Choose the Reaction Type

The Friedel-Crafts alkylation is the appropriate reaction mechanism for adding an alkyl group to benzene. It involves the use of an alkyl halide and a Lewis acid catalyst such as aluminum chloride \( AlCl_3 \).

Write the Reaction Equation

The reaction can be represented as: \[ C_6H_6 + C_6H_{13}Cl \xrightarrow{AlCl_3} C_6H_5C_6H_{13} + HCl \]This equation shows benzene reacting with hexyl chloride in the presence of the catalyst \( AlCl_3 \), forming hexylbenzene and hydrochloric acid as a by-product.

Key concepts

benzene

Benzene is an essential organic compound that serves as a basic building block in organic chemistry. Its chemical formula is \( C_6H_6 \), and it's known for its ring structure made up of six carbon atoms bonded in a planar hexagonal arrangement. These carbon atoms are connected by alternating single and double bonds, forming a resonance-stabilized structure known as the benzene ring.
Benzene is a colorless and highly flammable liquid with a sweet smell. One key feature of benzene is its stability, which is derived from the delocalization of electrons across the carbon atoms (a process known as aromaticity). This property makes benzene less reactive compared to other unsaturated hydrocarbons. Despite its stability, benzene can participate in a variety of reactions, particularly electrophilic substitution reactions, such as Friedel-Crafts alkylation.
Understanding benzene's structure and reactivity is crucial for its application in forming more complex aromatic compounds, like hexylbenzene.

hexylbenzene

Hexylbenzene is an aromatic compound that results from substituting a hydrogen atom in benzene with a hexyl group. The hexyl group is a saturated aliphatic chain consisting of six carbon atoms, denoted as \( C_6H_{13} \). The chemical structure of hexylbenzene can be represented as \( C_6H_5C_6H_{13} \).
In the synthesis of hexylbenzene, the benzene ring provides the aromatic core, while the hexyl group adds a level of structural complexity. This compound maintains the aromatic properties of benzene but also exhibits characteristics imparted by the hexyl chain, such as increased hydrophobicity and boiling point.
Hexylbenzene has applications in the chemical industry, particularly as an intermediate in the production of other chemicals and materials. Additionally, its study helps in understanding the modification and derivatization of aromatic structures.

alkyl halide

Alkyl halides are organic compounds that feature a halogen atom (such as chlorine, bromine, or iodine) bonded to an alkyl group. In the context of Friedel-Crafts alkylation to produce hexylbenzene, hexyl chloride \( C_6H_{13}Cl \) is used as the alkyl halide.
The choice of alkyl halide is crucial because it determines the alkyl group attached to the benzene ring. Alkyl halides are often used in organic synthesis due to their ability to undergo substitution reactions easily, making them excellent reagents for transferring alkyl groups in various chemical processes.

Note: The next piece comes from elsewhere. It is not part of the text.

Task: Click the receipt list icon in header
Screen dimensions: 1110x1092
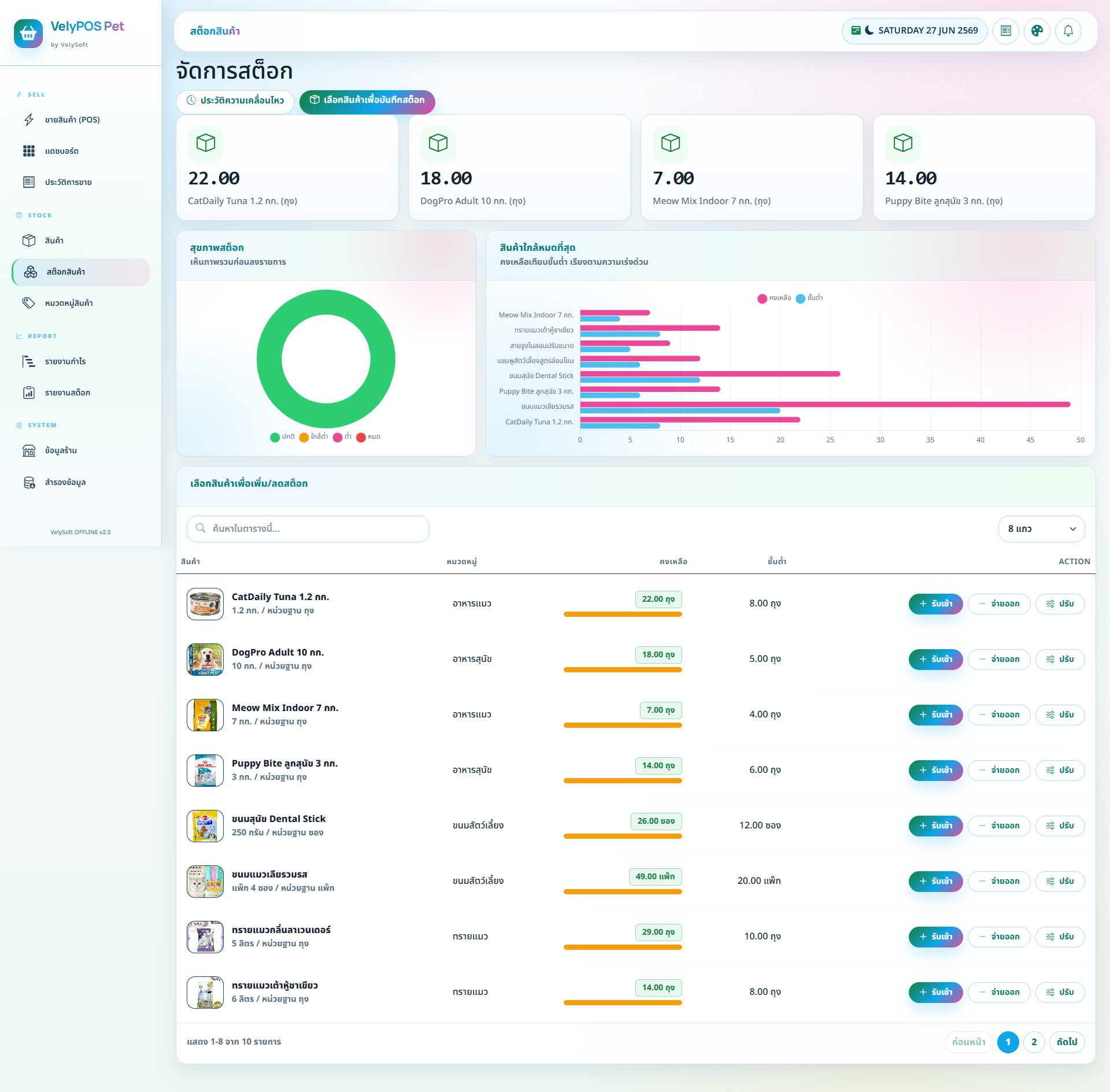Action: [x=1005, y=31]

• They are versatile reactants in creating more complex organic molecules.
• The halogen atom makes them highly reactive with nucleophiles and bases.

In Friedel-Crafts alkylation, the alkyl halide reacts with the benzene ring under the influence of a catalyst (like a Lewis acid) to form an alkyl-substituted aromatic compound.

Lewis acid catalyst

A Lewis acid catalyst is an essential component for catalyzing reactions such as Friedel-Crafts alkylation. These catalysts are named after the Lewis theory of acids and bases, which defines an acid as an electron pair acceptor.
In the Friedel-Crafts alkylation process, a common Lewis acid like aluminum chloride \( AlCl_3 \) is employed. The Lewis acid catalyst facilitates the formation of a complex between the alkyl halide and itself, creating a more potent electrophile. This action makes it easier for the benzene ring to undergo substitution, resulting in the desired alkylated product.

• Lewis acids enhance the reactivity of electrophilic centers in a reaction.
• They are essential for the success of many aromatic substitution reactions.

Choosing the right Lewis acid catalyst is vital not only for the reaction's success but also for influencing the reaction's rate and selectivity to produce compounds like hexylbenzene efficiently.